── Brano estratto ──

Testo e foto di Barbara Leoni
Scenografia immortalata dal cinema di genere, intrappolata nell’immaginario collettivo. Risuonano le note di Ennio Morricone mentre si sfreccia sulla terra di fuoco, dove il sole brucia e la linea dell’orizzonte si offusca. È la terra del Southwest, arida, secca, dove gli spazi non sono definiti e la suggestione di un mondo ormai antico è tangibile nella polvere che si solleva, negli sguardi del popolo Navajo che la abita, nel rumore del galoppo di cavalli che corrono lontano, lungo la ferrovia. È un viaggio on the road dal Nuovo Messico attraverso lo Utah fino in Arizona, tra le meraviglie della natura, aspre, colossali e senza tempo, nel cuore della Navajo Nation.
Navajo Nation
Montagne, gole, canyon, altipiani, deserti e cavalli selvaggi, per un’area acquistata dagli Stati Uniti al Messico attorno al 1800. È più probabile sentire parlare la lingua nativa piuttosto che l’inglese nella Navajo Nation, la riserva indiana che unisce tre stati, Nuovo Messico, Utah e Arizona, istituita nel 1868 e che si estende per circa 65mila chilometri quadrati.
Window Rock, in Arizona, è la capitale, sede del governo tribale della Riserva, conosciuta fino al 1936 con il solo nome tribale “Ni Ałníigi”, che significa “centro del mondo”. Per i nativi è terra sacra, abitata da oltre quattro secoli quando si insediarono tra i tre fiumi Rio Grande, San Juan e Colorado: per questa ragione è vietato offenderla con comportamenti irrispettosi. Qui vige la legge navajo e il popolo conserva la propria lingua, cultura e tradizioni. Al turista è permesso visitare i molti siti naturali: monumenti nazionali, parchi tribali e archeologici appartenuti al popolo Anasazi, antenati dei nativi americani Hopi e Zuni, tribù che vivono nei Pueblos lungo il Rio Grande, in Nuovo Messico e in Arizona, e con cui i Navajo entrarono in conflitto, invadendo le loro terre. Per strada allora si incontra quasi unicamente gente del popolo Navajo, dalla carnagione scura e gli occhi intensi: al supermercato, nei fast-food. Vivono di allevamento, turismo e prodotti di artigianato tradizionale, vendendo dreamcatcher e gioielli in argento e pietra turchese. Questi non sono gli Stati Uniti futuristici, questo è il fermo immagine un po’ nostalgico di chi c’era già da prima e oggi la Riserva Navajo è un monumento a cielo aperto del patrimonio culturale dei nativi d’America.

───
── Dati raccolti ──

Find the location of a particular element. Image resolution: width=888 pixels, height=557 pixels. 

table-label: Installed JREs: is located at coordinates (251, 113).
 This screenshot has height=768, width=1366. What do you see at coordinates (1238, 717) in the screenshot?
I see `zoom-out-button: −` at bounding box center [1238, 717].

───

▶ [Requisiti del compito]:
Nel brano sulla Navajo Nation, che cosa significa “Ni Ałníigi”, il nome tribale di Window Rock?

▶ [Risposta all'esercizio]:
Significa “centro del mondo”.